Given instruction. Report how many lines of the records contain the word "Where", giving only the number. Case counts.
......
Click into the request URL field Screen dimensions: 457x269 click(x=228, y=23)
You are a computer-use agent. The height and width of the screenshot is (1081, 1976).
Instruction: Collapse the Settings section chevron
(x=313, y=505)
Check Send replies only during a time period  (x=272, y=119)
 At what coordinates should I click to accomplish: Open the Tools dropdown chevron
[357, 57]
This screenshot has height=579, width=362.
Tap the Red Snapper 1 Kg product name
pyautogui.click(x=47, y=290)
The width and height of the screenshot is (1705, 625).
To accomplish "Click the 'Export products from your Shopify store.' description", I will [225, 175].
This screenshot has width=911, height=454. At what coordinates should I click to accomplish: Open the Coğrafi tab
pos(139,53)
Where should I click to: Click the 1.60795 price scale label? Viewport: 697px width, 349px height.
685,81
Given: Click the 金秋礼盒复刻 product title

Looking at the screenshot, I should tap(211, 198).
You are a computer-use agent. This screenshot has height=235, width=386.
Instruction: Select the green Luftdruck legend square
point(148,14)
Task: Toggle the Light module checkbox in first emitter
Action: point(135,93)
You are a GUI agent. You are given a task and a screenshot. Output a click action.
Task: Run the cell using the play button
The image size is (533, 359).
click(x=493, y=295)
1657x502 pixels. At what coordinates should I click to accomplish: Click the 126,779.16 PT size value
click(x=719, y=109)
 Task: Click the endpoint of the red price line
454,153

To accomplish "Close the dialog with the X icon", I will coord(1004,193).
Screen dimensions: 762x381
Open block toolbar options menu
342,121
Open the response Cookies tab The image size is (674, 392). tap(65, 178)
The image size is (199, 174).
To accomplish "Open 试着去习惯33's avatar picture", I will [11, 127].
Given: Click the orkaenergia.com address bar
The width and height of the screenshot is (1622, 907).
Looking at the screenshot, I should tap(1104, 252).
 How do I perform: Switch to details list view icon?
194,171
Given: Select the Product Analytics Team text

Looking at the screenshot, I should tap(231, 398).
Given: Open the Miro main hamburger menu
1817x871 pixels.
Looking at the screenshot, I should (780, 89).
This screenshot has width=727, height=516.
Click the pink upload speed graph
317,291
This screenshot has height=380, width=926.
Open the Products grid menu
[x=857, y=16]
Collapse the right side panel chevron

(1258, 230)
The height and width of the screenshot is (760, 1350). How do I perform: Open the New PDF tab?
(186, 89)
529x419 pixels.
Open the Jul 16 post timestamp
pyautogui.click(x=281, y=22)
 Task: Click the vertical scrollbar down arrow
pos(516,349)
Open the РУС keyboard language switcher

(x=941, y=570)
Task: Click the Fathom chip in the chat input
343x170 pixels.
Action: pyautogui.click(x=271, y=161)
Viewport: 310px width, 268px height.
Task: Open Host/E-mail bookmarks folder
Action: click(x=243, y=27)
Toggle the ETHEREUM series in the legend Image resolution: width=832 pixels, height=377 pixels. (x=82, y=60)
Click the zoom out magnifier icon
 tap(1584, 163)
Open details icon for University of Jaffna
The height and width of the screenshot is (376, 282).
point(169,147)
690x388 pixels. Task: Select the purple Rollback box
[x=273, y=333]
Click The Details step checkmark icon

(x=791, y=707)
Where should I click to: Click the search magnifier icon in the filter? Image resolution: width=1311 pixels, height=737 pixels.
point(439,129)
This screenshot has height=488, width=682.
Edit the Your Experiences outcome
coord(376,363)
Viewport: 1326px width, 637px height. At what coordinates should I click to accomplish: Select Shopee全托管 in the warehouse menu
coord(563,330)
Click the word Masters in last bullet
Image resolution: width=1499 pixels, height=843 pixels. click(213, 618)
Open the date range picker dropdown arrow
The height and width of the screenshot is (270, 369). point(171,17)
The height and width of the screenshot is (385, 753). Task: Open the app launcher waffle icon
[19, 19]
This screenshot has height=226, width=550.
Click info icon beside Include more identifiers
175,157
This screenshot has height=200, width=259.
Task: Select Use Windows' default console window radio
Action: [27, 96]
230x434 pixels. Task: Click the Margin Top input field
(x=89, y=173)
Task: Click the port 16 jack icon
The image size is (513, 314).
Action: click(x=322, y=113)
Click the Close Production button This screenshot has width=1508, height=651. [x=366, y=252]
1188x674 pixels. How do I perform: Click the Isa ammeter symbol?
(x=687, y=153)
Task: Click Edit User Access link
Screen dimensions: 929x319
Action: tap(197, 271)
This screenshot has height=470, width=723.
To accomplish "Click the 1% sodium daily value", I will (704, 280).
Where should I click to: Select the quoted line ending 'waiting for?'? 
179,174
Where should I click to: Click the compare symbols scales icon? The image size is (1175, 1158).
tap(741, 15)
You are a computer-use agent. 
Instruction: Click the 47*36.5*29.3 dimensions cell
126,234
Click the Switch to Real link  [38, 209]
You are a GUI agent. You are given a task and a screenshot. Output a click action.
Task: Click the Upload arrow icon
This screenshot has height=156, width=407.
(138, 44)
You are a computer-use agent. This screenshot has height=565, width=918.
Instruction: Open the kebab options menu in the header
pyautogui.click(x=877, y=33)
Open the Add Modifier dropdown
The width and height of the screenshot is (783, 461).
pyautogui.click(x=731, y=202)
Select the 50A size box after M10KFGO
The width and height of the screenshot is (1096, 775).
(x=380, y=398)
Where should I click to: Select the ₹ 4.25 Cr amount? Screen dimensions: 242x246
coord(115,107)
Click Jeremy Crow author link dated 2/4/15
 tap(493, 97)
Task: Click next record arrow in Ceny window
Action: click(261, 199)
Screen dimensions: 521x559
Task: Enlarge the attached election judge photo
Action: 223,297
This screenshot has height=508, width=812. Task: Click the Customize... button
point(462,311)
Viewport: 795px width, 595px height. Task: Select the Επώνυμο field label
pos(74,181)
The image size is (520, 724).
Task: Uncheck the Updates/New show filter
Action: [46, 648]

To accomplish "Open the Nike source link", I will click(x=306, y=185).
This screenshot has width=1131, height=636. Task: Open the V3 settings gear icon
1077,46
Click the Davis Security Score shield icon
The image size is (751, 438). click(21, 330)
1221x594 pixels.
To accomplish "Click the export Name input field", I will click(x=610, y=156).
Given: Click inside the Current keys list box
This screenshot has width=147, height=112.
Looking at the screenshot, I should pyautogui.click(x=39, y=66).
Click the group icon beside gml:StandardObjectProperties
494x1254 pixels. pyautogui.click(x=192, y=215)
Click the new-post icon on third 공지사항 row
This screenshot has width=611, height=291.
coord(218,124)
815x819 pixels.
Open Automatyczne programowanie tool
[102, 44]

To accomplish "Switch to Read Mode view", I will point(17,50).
......
Problem solution. 5